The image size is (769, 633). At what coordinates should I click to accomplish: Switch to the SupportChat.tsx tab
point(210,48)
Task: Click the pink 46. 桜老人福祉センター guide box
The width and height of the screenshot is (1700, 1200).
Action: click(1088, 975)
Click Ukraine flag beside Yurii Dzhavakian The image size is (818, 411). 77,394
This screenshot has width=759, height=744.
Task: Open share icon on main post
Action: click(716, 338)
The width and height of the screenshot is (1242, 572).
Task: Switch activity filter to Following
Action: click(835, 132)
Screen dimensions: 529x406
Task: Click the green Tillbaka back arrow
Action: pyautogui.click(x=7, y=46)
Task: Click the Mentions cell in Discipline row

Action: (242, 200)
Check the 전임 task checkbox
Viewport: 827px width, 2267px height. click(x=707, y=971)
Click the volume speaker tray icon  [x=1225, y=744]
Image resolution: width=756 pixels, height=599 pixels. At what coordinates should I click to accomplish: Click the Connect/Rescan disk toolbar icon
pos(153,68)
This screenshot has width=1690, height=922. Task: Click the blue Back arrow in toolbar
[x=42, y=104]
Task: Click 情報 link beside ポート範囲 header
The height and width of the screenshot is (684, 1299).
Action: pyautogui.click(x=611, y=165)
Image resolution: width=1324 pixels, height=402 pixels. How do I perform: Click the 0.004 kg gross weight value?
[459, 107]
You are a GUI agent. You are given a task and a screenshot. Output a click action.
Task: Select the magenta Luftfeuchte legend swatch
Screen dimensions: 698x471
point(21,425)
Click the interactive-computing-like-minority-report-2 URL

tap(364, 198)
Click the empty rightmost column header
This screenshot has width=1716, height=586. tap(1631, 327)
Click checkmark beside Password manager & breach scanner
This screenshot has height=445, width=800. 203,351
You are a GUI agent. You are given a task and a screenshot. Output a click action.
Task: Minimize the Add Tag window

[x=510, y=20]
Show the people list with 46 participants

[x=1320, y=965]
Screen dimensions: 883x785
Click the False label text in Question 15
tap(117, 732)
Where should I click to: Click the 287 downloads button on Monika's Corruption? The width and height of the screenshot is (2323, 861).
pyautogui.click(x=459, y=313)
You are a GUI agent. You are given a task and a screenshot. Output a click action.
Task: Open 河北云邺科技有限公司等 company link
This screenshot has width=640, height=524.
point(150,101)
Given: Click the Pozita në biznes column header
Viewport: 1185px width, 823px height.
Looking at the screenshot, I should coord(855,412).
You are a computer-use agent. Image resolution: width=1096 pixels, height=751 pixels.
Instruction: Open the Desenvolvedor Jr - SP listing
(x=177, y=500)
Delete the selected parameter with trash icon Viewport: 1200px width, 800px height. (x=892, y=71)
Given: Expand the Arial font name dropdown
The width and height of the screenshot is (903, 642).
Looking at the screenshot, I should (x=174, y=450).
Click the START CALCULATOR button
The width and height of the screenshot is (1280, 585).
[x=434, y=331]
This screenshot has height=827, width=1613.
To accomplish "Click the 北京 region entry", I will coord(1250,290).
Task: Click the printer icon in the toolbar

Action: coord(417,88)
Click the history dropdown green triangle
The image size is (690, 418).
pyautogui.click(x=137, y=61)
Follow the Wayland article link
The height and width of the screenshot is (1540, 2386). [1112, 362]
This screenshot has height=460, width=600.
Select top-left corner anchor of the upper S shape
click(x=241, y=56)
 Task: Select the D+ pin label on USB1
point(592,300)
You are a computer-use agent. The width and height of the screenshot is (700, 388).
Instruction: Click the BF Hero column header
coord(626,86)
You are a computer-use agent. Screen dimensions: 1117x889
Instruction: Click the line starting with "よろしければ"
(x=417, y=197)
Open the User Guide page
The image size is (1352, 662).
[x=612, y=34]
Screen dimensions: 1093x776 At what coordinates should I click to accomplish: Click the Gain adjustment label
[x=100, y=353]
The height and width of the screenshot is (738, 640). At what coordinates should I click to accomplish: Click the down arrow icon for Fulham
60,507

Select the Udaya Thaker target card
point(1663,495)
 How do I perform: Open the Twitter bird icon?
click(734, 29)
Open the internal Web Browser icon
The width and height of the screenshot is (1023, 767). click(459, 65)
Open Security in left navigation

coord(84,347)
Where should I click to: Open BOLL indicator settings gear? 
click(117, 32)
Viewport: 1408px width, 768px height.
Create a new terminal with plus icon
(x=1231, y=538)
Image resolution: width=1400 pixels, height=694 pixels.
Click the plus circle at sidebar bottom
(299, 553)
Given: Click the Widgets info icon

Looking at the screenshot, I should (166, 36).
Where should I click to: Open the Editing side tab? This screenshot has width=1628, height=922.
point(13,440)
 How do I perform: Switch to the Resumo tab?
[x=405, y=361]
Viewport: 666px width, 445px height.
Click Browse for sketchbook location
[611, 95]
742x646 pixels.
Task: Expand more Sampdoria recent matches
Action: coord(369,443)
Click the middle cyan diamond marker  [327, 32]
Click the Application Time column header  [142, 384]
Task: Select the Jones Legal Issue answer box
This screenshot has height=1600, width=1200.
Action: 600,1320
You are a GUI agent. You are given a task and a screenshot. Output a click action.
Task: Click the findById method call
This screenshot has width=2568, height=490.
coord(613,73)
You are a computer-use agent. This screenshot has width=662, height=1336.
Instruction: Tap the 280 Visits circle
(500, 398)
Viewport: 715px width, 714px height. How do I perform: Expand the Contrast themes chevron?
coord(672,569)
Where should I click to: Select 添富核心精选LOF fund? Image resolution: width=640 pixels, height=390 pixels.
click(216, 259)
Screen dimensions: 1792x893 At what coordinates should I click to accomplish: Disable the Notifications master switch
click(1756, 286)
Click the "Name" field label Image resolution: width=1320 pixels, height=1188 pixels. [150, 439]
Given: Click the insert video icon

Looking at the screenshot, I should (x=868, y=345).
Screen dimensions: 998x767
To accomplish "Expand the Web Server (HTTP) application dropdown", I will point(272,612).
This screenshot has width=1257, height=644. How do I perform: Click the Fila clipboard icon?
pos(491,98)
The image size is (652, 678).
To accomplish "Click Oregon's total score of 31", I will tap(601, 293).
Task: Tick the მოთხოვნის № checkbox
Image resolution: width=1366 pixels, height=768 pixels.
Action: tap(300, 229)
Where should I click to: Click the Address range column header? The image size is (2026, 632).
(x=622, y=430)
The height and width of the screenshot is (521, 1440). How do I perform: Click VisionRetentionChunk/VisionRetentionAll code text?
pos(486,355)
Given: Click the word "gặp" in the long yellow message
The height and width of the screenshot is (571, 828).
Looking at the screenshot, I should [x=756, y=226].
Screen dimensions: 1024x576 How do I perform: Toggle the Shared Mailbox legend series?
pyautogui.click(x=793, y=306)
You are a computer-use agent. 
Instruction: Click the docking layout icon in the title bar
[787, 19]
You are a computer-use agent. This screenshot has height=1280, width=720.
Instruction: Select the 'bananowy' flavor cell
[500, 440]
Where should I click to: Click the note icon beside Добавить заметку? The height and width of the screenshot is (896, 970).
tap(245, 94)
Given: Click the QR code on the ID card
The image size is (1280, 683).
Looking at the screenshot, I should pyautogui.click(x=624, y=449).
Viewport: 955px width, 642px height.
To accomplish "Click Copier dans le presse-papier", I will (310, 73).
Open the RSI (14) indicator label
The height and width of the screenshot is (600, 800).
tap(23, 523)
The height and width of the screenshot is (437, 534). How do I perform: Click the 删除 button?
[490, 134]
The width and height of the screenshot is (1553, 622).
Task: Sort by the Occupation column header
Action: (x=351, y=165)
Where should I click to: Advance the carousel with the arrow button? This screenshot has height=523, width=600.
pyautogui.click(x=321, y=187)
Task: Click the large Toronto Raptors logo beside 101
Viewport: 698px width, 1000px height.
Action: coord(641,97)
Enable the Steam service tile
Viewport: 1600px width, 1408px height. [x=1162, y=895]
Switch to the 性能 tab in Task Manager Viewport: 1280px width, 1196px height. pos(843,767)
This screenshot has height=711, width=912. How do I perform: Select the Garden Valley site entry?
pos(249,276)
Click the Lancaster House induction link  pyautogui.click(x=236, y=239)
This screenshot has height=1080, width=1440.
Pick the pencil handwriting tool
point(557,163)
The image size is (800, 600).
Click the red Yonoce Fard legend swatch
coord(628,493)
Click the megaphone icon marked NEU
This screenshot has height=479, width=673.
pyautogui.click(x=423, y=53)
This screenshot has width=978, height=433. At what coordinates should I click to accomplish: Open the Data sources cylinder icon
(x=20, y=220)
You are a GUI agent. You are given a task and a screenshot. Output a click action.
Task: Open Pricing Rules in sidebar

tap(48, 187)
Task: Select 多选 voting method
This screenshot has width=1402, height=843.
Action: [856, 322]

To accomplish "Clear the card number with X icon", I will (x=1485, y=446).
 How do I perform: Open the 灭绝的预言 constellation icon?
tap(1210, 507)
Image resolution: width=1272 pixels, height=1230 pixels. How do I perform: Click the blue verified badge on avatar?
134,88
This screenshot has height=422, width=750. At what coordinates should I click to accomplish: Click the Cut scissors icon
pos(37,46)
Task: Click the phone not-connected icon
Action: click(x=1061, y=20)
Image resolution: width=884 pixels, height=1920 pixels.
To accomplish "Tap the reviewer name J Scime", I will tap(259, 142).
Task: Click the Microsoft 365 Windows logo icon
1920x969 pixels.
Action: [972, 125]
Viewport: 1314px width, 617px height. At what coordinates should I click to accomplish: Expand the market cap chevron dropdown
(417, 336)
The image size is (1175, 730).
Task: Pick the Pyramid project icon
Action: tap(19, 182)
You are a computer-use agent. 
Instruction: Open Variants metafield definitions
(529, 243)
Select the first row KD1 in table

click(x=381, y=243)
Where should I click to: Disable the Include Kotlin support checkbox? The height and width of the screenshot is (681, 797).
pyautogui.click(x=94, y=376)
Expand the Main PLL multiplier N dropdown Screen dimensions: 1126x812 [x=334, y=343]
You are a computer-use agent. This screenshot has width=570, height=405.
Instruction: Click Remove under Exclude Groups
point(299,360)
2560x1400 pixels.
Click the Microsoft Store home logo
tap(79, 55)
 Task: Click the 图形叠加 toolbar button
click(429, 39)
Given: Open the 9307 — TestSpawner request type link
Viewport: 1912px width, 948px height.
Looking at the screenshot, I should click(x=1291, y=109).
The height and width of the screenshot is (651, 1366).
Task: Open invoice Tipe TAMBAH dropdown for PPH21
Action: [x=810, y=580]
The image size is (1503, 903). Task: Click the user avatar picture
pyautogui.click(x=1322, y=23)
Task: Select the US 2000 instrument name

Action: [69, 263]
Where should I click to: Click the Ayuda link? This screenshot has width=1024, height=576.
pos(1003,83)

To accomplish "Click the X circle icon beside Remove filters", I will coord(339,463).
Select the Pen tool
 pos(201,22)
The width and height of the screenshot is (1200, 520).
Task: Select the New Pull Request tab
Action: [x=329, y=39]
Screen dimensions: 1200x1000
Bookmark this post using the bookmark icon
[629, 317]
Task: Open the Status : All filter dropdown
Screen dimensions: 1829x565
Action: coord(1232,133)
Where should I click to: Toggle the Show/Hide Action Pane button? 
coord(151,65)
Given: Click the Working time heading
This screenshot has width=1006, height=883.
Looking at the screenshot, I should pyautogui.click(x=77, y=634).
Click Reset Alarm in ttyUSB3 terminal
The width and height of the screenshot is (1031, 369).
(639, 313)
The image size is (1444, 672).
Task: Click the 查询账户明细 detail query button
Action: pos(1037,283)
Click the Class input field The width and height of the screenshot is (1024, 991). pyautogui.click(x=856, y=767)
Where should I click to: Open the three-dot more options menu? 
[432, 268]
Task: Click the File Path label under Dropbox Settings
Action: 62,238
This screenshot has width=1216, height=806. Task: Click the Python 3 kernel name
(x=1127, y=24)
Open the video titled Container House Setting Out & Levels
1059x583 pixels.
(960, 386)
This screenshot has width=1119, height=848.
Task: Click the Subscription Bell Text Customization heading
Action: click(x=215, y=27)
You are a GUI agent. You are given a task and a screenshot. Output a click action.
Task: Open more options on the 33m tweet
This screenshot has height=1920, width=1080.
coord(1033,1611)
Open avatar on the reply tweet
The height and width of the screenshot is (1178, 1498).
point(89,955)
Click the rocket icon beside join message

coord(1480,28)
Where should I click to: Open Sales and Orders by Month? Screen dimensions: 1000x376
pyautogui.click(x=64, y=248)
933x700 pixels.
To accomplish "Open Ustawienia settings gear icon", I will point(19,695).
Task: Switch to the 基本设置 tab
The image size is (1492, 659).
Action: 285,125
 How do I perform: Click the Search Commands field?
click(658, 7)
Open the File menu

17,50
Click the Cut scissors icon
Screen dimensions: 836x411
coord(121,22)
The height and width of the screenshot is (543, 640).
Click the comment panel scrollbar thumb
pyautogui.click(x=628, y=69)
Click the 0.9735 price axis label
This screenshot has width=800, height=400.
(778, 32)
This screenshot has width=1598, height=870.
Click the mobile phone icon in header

→ **Exercise objective**: Copy the lines from the entries above in which the word "computer" appears.

→ **Task answer**:
You are a computer-use agent. Image resolution: width=1096 pixels, height=751 pixels.
You are a computer-use agent. The width and height of the screenshot is (700, 388).
You are a computer-use agent. Screen dimensions: 1117x889
You are a computer-use agent. This screenshot has width=662, height=1336.
You are a computer-use agent. 
You are a computer-use agent. This screenshot has height=1280, width=720.
You are a computer-use agent. 
You are a computer-use agent. This screenshot has width=570, height=405.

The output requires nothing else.